Reinvention Key To Reopening The Economy

watch for us to reopen sign

In good times we talk about the hockey stick shape, to symbolize up-and-to-the-right growth. In 2020 the metaphor being tossed about involves the letter “V.” The shape of it says everything about what optimism there is out there on how economies behave post-pandemic.

The “V” simile illustrates an economy plunging deep into the valley of commercial paralysis throughout Q1, followed by what some predict being a nearly identical bounce back to pre-coronavirus prosperity once the crisis is declared over, a vaccine is found, or perhaps both.

Whether the road to reopening graphs out like a hockey stick, the letter V, or something else remains to be seen. PYMNTS began asking the public what recovery looks like and what it requires in early March. In our latest feature, Why Reopening The US Economy Should Be About Reinventing It, CEO Karen Webster lays out the factors needed to ignite a recovery.

“Businesses must be convinced that demand will be sufficient enough to rehire their workforce and cover their costs before they run out of cash. The workforce must be convinced that it’s safe to return to work — from both a job security and public health standpoint,” Webster said.

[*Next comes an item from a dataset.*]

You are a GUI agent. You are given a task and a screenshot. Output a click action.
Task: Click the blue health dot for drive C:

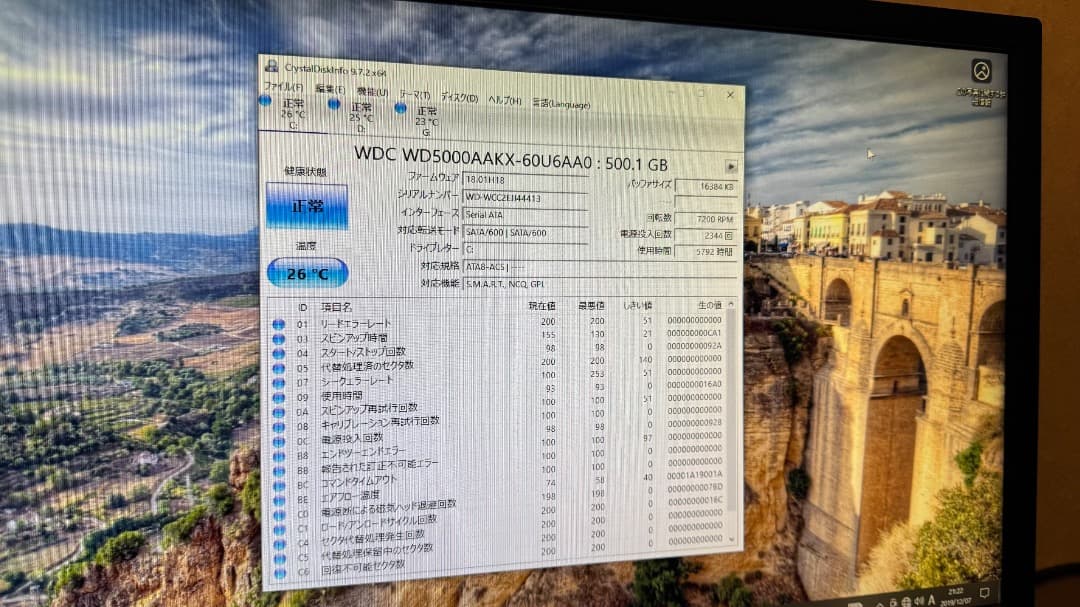pos(263,99)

“And the consumer — who today is eight times more afraid of dying from COVID than losing their jobs or their nest eggs as a result of it — must be rock-solid convinced,” Webster added, “that the rewards of resuming their physical activities are greater than (a) the frictions imposed when the economy partially reopens (b) their perceived individual health risks when reentering and (c) the rewards of continuing to do many of their day-to-day activities in a largely digital world that has worked pretty well for them so far.”

Polling our census-balanced national sample every 10 days, one pattern that continues to stand out is the shift to digital, be it grocery shopping, mobile order-ahead and order-to-eat for restaurant specialties, or general merchandise. Overall spend has fallen since the early weeks of panic buying but the digital trend is undeniable, with permanent effects already taking root.

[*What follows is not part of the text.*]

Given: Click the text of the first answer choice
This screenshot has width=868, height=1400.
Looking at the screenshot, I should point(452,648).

“We will see forward-looking businesses seize the potential of hyper-personalizing the hyper-local experiences offered by businesses that largely operate in the physical world,” Webster said. “We will see platforms democratize logistics, artificial intelligence (AI) and payments choice so that those businesses can flex, as consumers shift from physical venues that require them to interact with lots of consumers they don’t know to the experiences they can now have at home with their family and friends — and to do so at scale.”

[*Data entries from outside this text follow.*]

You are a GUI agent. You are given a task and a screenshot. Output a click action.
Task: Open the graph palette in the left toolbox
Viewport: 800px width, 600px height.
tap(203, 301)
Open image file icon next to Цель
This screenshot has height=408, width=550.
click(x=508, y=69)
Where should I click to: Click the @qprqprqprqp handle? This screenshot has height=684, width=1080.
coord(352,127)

In coming months, much will depend on the ability of businesses and consumers to engrain new behaviors, particularly in how we experience shopping, dining and group entertainment.

As Webster notes, “Understanding the frictions consumers will require at reopening, and how willing they’ll be to tolerate them — and for how long — given how essential they deem the nature of the activity. And, more importantly, which frictions they won’t tolerate, because they’ve found suitable digital substitutes over the last seven weeks that work just fine.”